• _Stored data entries_
-*-*-

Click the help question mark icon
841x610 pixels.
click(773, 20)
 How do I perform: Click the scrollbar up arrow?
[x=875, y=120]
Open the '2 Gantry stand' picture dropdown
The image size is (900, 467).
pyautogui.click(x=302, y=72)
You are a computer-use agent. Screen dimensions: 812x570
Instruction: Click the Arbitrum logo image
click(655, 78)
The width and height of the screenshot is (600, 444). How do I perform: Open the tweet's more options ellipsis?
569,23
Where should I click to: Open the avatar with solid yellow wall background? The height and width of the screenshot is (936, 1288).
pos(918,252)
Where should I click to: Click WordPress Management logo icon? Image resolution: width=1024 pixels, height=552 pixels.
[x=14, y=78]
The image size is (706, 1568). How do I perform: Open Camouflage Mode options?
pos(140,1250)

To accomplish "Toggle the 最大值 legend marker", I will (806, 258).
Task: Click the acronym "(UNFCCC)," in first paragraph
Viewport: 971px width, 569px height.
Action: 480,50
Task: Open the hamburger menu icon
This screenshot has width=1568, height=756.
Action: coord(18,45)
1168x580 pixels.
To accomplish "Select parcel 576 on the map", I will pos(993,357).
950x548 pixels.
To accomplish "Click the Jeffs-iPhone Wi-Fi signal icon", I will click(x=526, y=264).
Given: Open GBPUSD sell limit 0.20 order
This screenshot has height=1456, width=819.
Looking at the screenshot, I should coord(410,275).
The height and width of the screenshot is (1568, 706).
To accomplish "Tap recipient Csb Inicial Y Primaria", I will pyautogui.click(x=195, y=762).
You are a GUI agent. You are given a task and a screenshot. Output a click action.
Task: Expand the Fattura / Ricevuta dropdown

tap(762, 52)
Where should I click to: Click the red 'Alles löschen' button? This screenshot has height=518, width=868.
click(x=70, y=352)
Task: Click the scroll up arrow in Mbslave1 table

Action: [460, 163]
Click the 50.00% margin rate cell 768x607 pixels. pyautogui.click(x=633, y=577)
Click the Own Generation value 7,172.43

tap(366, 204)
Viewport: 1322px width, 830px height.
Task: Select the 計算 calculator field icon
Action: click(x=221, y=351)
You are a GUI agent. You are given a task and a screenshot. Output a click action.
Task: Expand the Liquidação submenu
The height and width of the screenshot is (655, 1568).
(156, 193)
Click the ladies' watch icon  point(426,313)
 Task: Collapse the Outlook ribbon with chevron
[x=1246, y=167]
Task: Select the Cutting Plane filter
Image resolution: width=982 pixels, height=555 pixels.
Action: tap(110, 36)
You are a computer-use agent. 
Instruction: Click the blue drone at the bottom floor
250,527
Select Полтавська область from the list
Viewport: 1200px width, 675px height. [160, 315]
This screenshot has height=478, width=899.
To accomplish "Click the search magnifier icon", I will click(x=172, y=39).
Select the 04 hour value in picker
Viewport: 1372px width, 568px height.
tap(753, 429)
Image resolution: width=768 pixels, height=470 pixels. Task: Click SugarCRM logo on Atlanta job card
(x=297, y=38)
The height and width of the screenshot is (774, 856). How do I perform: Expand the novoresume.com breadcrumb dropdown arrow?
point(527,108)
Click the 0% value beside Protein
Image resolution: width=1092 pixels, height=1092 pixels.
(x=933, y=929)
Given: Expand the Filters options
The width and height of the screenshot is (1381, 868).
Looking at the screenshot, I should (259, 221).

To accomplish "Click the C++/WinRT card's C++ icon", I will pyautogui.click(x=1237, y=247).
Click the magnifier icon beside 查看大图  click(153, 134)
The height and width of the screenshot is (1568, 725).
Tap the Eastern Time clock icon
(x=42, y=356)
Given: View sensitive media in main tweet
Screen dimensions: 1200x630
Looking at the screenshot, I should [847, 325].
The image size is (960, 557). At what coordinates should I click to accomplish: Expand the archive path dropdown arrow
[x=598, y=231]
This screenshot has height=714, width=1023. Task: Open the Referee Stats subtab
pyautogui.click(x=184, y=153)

-*-*-

• _Requirement_
Retype every record above exactly as written.

• _Exercise response_
Click the help question mark icon
841x610 pixels.
click(773, 20)
 How do I perform: Click the scrollbar up arrow?
[x=875, y=120]
Open the '2 Gantry stand' picture dropdown
The image size is (900, 467).
pyautogui.click(x=302, y=72)
You are a computer-use agent. Screen dimensions: 812x570
Instruction: Click the Arbitrum logo image
click(655, 78)
The width and height of the screenshot is (600, 444). How do I perform: Open the tweet's more options ellipsis?
569,23
Where should I click to: Open the avatar with solid yellow wall background? The height and width of the screenshot is (936, 1288).
pos(918,252)
Where should I click to: Click WordPress Management logo icon? Image resolution: width=1024 pixels, height=552 pixels.
[x=14, y=78]
The image size is (706, 1568). How do I perform: Open Camouflage Mode options?
pos(140,1250)

To accomplish "Toggle the 最大值 legend marker", I will (806, 258).
Task: Click the acronym "(UNFCCC)," in first paragraph
Viewport: 971px width, 569px height.
Action: 480,50
Task: Open the hamburger menu icon
This screenshot has width=1568, height=756.
Action: coord(18,45)
1168x580 pixels.
To accomplish "Select parcel 576 on the map", I will pos(993,357).
950x548 pixels.
To accomplish "Click the Jeffs-iPhone Wi-Fi signal icon", I will click(x=526, y=264).
Given: Open GBPUSD sell limit 0.20 order
This screenshot has height=1456, width=819.
Looking at the screenshot, I should coord(410,275).
The height and width of the screenshot is (1568, 706).
To accomplish "Tap recipient Csb Inicial Y Primaria", I will pyautogui.click(x=195, y=762).
You are a GUI agent. You are given a task and a screenshot. Output a click action.
Task: Expand the Fattura / Ricevuta dropdown

tap(762, 52)
Where should I click to: Click the red 'Alles löschen' button? This screenshot has height=518, width=868.
click(x=70, y=352)
Task: Click the scroll up arrow in Mbslave1 table

Action: [460, 163]
Click the 50.00% margin rate cell 768x607 pixels. pyautogui.click(x=633, y=577)
Click the Own Generation value 7,172.43

tap(366, 204)
Viewport: 1322px width, 830px height.
Task: Select the 計算 calculator field icon
Action: click(x=221, y=351)
You are a GUI agent. You are given a task and a screenshot. Output a click action.
Task: Expand the Liquidação submenu
The height and width of the screenshot is (655, 1568).
(156, 193)
Click the ladies' watch icon  point(426,313)
 Task: Collapse the Outlook ribbon with chevron
[x=1246, y=167]
Task: Select the Cutting Plane filter
Image resolution: width=982 pixels, height=555 pixels.
Action: tap(110, 36)
You are a computer-use agent. 
Instruction: Click the blue drone at the bottom floor
250,527
Select Полтавська область from the list
Viewport: 1200px width, 675px height. [160, 315]
This screenshot has height=478, width=899.
To accomplish "Click the search magnifier icon", I will click(x=172, y=39).
Select the 04 hour value in picker
Viewport: 1372px width, 568px height.
tap(753, 429)
Image resolution: width=768 pixels, height=470 pixels. Task: Click SugarCRM logo on Atlanta job card
(x=297, y=38)
The height and width of the screenshot is (774, 856). How do I perform: Expand the novoresume.com breadcrumb dropdown arrow?
point(527,108)
Click the 0% value beside Protein
Image resolution: width=1092 pixels, height=1092 pixels.
(x=933, y=929)
Given: Expand the Filters options
The width and height of the screenshot is (1381, 868).
Looking at the screenshot, I should (259, 221).

To accomplish "Click the C++/WinRT card's C++ icon", I will pyautogui.click(x=1237, y=247).
Click the magnifier icon beside 查看大图  click(153, 134)
The height and width of the screenshot is (1568, 725).
Tap the Eastern Time clock icon
(x=42, y=356)
Given: View sensitive media in main tweet
Screen dimensions: 1200x630
Looking at the screenshot, I should [847, 325].
The image size is (960, 557). At what coordinates should I click to accomplish: Expand the archive path dropdown arrow
[x=598, y=231]
This screenshot has height=714, width=1023. Task: Open the Referee Stats subtab
pyautogui.click(x=184, y=153)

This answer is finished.